# Выбранный отрывок:
|
Заслоняя солнце. В России выходит "Александр"
В среду ближе к ночи в Москве пройдут первые сеансы фильма Оливера Стоуна «Александр». Это почти трехчасовое полотно выходит в России рекордным числом копий - 345. Масштаб соответствует самой картине, которую с окончательной уверенностью не назовешь ни хорошей, ни плохой: для подобных категоричных определений это слишком большое кино.
В числе эпизодов, связанных с Александром Македонским и не вошедших в фильм, есть апокриф о встрече легендарного царя с философом-киником Диогеном. «Что я могу для тебя сделать?» - спросил завоеватель. А ворчливый мыслитель ответствовал: «Отойди, ты заслоняешь мне солнце». Тут слышится и чванливость властителя, и все-таки величие - он же так или иначе само солнце заслонил! Тема соперничества со светилом и соответствующим божеством Аполлоном проходит красной нитью через всю картину. Наиболее ярко она заявлена ближе к началу, когда ребенком Александр объезжает строптивого Буцефала и усмиряет коня, обнаружив причину его капризного нрава: оказывается, животное введено в заблуждение солнцем и боится собственной тени. Победив источник вселенского света и успокоив четвероногого друга, царь вступает на тропу славы. Сходя с нее в финале, он падает с коня и, ослепленный мстительным солнцем, вдруг видит окружающий мир в кроваво-красном свете. Здесь алгоритм подхода Оливера Стоуна к личности Александра Македонского: благословен тот, кто решит потягаться с самой природой, но крылья его непременно будут опалены и низвергнется он с тем большей высоты, чем большей достиг.

# Исходные данные:
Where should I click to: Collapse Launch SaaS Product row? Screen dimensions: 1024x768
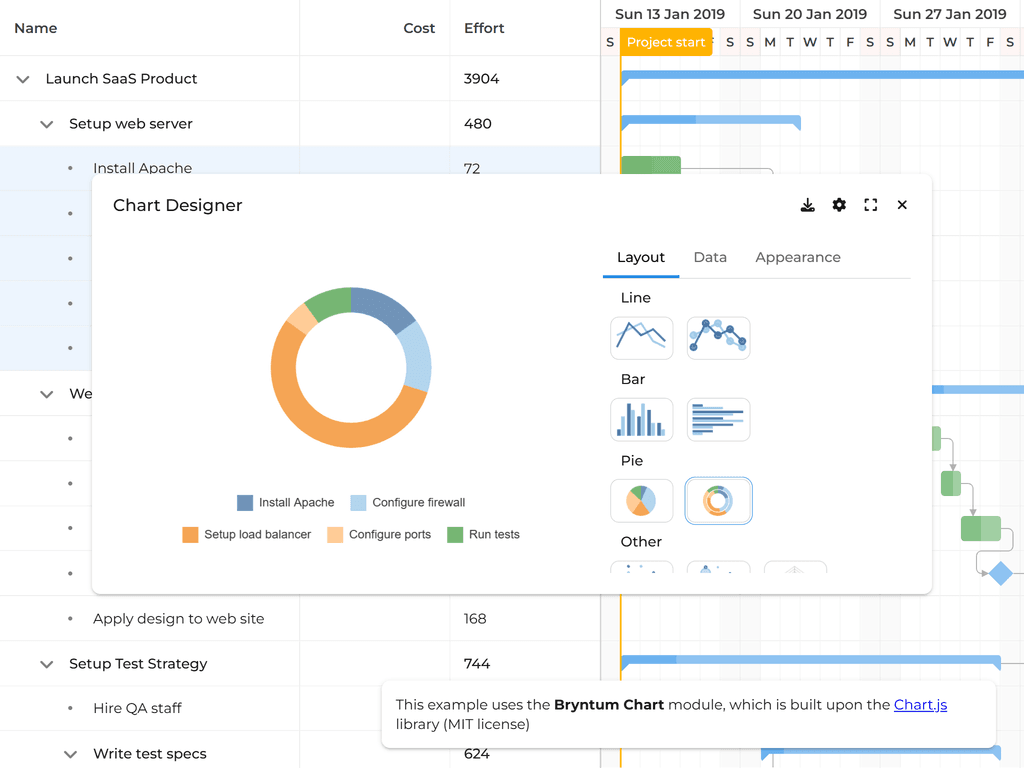pos(23,79)
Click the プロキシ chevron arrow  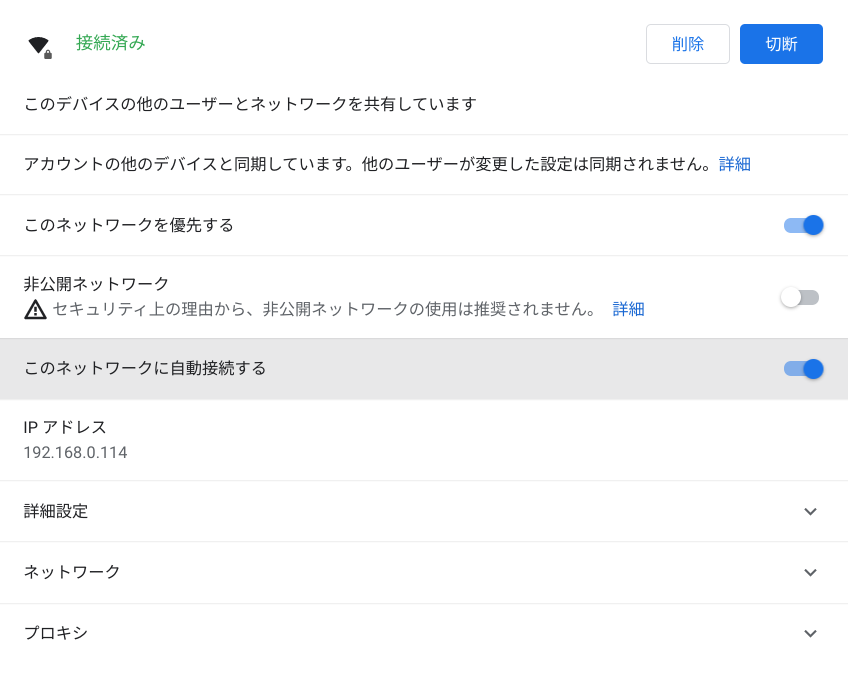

# Короткая задача:
Процитируйте приведенную выше рецензию на фильм «Александр» целиком, не меняя в ней ни слова.

# Результат упражнения:
|
Заслоняя солнце. В России выходит "Александр"
В среду ближе к ночи в Москве пройдут первые сеансы фильма Оливера Стоуна «Александр». Это почти трехчасовое полотно выходит в России рекордным числом копий - 345. Масштаб соответствует самой картине, которую с окончательной уверенностью не назовешь ни хорошей, ни плохой: для подобных категоричных определений это слишком большое кино.
В числе эпизодов, связанных с Александром Македонским и не вошедших в фильм, есть апокриф о встрече легендарного царя с философом-киником Диогеном. «Что я могу для тебя сделать?» - спросил завоеватель. А ворчливый мыслитель ответствовал: «Отойди, ты заслоняешь мне солнце». Тут слышится и чванливость властителя, и все-таки величие - он же так или иначе само солнце заслонил! Тема соперничества со светилом и соответствующим божеством Аполлоном проходит красной нитью через всю картину. Наиболее ярко она заявлена ближе к началу, когда ребенком Александр объезжает строптивого Буцефала и усмиряет коня, обнаружив причину его капризного нрава: оказывается, животное введено в заблуждение солнцем и боится собственной тени. Победив источник вселенского света и успокоив четвероногого друга, царь вступает на тропу славы. Сходя с нее в финале, он падает с коня и, ослепленный мстительным солнцем, вдруг видит окружающий мир в кроваво-красном свете. Здесь алгоритм подхода Оливера Стоуна к личности Александра Македонского: благословен тот, кто решит потягаться с самой природой, но крылья его непременно будут опалены и низвергнется он с тем большей высоты, чем большей достиг.